The list renders as an Organization Hierarchy table: your MSP org sits at the top (depth 0, highlighted with a primary border) and each managed client nests beneath it. Use Expand All / Collapse All in the card header, or click the chevron next to any parent to toggle that branch.
Use the Search clients... field above the table to fuzzy-match by
name. Ancestor orgs of a match stay visible so the hierarchy isn't
broken — typing acme keeps the parent MSP row in view above the
matched Acme client.
Toggle Show inactive/expired on the right of the search bar to include orgs whose PhishingBox subscription is inactive or past expiration. By default the list hides them so day-to-day work isn't cluttered with stale accounts.
Each row shows a type badge (purple MSP vs. green Client), a status dot (green pulse for active, red for suspended or expired, muted red for inactive), the org name, and — when applicable — an Expired or Inactive pill. Hover a row to reveal the Details and Access buttons on the right.
Screenshot pending
[/msp/clients showing the hierarchy with Acme expanded, a search query filtering to Initech, and the Show inactive/expired toggle in its default off state.]
Open a client's dashboard
Hover a client row and click Details for the slide-out panel, or
open the row's overflow menu and choose Manage Client to navigate to
/msp/clients/[clientId].
The header shows the client's avatar, name, internal ID, join date, and an Active or Suspended badge. Two action buttons sit on the right: Launch Campaign and Manage Users.
Four metric cards summarize the client: Seats Used, Monthly Recurring Revenue with plan name, High-Risk Users from the latest campaign, and Training Completion across assigned courses.
Below the metrics, the Phishing Campaign Clicks chart plots monthly click volume over the last six months. The Recent Campaigns table on the right lists the latest simulations with name, click count, and date.
Some metrics are placeholders today
While the MSP portal is in early access, the per-client tiles (seats, MRR, high-risk users, training completion), the click chart, and the recent campaigns table render placeholder values.
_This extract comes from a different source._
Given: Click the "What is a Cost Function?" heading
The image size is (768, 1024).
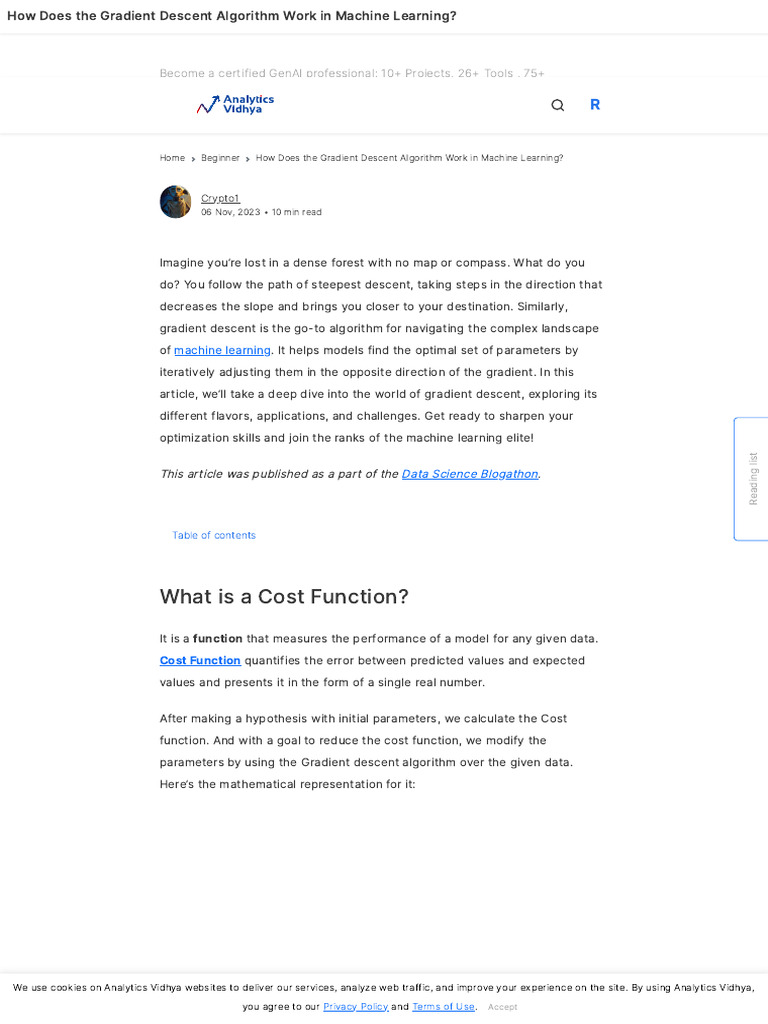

Treat this dashboard as a navigation surface today; for live numbers, Access the client and use the org-side reports.
Switch context to act as a client's admin
Hook doesn't use a separate "impersonate" mode for everyday MSP work. The MSP portal hands you off into the org's own admin portal with the right context selected.
On /msp/clients, hover the row for the target client and click the
Access button. The client's ID is written to sessionStorage as
selectedOrganizationId and the browser navigates to /org.
You'll land on that client's org dashboard with their data scoped to your view. The org sidebar — Users, Phishing, Training, Reports — now operates against this client. Anything you do here happens inside their org.
To work on a different client, return to /msp/clients and click
Access on a different row. The org switcher updates
selectedOrganizationId and the org portal re-scopes to the new client.
Suspended clients are read-only
The Access button is hidden for suspended clients (red status dot, reduced row opacity). An MSP admin must reactivate the client first.
Common pitfalls
- Inactive or expired clients can hide stale numbers. The default
view hides any client whose PhishingBox subscription is inactive or
past expiration. If a client you expect is missing from
/msp/clients, flip Show inactive/expired on before assuming they were removed — and check for the Expired pill before trusting metrics on their per-client dashboard. - Recent Clients on
/msplinks to the list, not the client. Clicking a name in the dashboard's Recent Clients table sends you to/msp/clients, not directly to that client's dashboard. To open a specific client, use the Manage Client action in the row's overflow menu on/msp/clients.